# Requirement
Which lines in the rows below contain the string "action"? Pull each of those lines out in full.

Items from a dataset:
↓

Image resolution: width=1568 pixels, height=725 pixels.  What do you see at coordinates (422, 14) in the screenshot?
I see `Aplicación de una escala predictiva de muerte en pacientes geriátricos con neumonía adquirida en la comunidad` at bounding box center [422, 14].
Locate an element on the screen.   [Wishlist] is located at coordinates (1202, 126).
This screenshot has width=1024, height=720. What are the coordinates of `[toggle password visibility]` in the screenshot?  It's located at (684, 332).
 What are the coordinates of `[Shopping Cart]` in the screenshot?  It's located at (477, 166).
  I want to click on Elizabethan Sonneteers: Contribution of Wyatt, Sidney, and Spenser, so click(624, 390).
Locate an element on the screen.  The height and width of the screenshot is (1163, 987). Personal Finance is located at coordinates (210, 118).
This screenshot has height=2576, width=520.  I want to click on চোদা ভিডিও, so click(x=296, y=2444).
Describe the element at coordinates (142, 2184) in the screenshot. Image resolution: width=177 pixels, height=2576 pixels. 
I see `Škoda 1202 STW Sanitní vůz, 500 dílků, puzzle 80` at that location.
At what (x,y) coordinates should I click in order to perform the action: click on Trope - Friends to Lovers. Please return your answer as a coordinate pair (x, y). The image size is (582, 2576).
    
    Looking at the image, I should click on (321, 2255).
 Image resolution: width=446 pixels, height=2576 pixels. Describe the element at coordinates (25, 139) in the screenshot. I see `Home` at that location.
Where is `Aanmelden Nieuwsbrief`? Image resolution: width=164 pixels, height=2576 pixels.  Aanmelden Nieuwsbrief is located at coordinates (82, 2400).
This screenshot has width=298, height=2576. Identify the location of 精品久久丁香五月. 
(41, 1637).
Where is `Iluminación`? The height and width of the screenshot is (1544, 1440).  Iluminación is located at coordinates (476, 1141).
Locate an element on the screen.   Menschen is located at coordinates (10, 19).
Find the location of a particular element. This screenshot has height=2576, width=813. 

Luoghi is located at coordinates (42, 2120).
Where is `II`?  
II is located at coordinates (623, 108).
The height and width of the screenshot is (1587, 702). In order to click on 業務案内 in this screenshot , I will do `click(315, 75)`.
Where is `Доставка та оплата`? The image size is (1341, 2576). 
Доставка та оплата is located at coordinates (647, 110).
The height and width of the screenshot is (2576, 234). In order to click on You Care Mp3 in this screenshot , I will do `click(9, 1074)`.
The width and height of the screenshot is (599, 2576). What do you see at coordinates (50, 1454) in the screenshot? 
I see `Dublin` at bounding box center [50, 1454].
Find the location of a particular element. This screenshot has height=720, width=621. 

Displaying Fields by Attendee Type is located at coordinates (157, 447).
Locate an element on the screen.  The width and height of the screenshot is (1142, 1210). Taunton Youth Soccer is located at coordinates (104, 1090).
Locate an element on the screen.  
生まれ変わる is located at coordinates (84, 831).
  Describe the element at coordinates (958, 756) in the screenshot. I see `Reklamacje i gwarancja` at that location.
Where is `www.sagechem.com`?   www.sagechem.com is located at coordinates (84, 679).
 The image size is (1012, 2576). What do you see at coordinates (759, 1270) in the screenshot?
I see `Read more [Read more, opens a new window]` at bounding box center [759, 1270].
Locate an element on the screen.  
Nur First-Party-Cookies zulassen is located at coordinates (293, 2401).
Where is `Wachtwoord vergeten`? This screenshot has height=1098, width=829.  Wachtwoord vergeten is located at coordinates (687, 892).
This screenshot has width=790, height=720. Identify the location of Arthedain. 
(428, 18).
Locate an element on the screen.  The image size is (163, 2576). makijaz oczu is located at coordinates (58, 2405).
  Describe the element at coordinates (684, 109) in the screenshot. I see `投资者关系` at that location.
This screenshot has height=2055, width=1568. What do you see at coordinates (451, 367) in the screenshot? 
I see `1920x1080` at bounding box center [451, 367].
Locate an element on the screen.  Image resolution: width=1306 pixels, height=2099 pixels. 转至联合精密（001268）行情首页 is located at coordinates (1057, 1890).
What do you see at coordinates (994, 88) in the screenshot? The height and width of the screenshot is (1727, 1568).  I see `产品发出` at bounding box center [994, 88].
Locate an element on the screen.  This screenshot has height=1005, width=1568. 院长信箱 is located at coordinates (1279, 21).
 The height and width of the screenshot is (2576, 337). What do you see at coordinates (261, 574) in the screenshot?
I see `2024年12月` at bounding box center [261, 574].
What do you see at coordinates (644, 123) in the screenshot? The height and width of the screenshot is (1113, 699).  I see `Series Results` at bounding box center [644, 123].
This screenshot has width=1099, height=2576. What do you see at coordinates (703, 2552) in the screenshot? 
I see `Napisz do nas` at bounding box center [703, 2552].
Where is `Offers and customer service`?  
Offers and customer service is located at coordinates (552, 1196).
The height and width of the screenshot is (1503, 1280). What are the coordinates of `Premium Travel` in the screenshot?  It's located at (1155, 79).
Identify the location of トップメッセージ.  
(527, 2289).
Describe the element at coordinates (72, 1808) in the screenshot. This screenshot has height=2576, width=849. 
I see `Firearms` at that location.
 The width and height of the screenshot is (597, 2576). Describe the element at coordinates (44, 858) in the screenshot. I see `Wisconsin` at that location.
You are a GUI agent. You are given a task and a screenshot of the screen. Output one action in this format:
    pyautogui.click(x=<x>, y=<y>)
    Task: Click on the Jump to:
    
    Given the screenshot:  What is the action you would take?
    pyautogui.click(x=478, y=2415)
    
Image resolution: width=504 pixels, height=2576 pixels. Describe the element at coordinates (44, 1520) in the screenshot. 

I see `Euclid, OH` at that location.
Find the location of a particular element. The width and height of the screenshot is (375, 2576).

↑

# Response
At what (x,y) coordinates should I click in order to perform the action: click on Trope - Friends to Lovers. Please return your answer as a coordinate pair (x, y). The image size is (582, 2576).
You are a GUI agent. You are given a task and a screenshot of the screen. Output one action in this format:
    Given the screenshot:  What is the action you would take?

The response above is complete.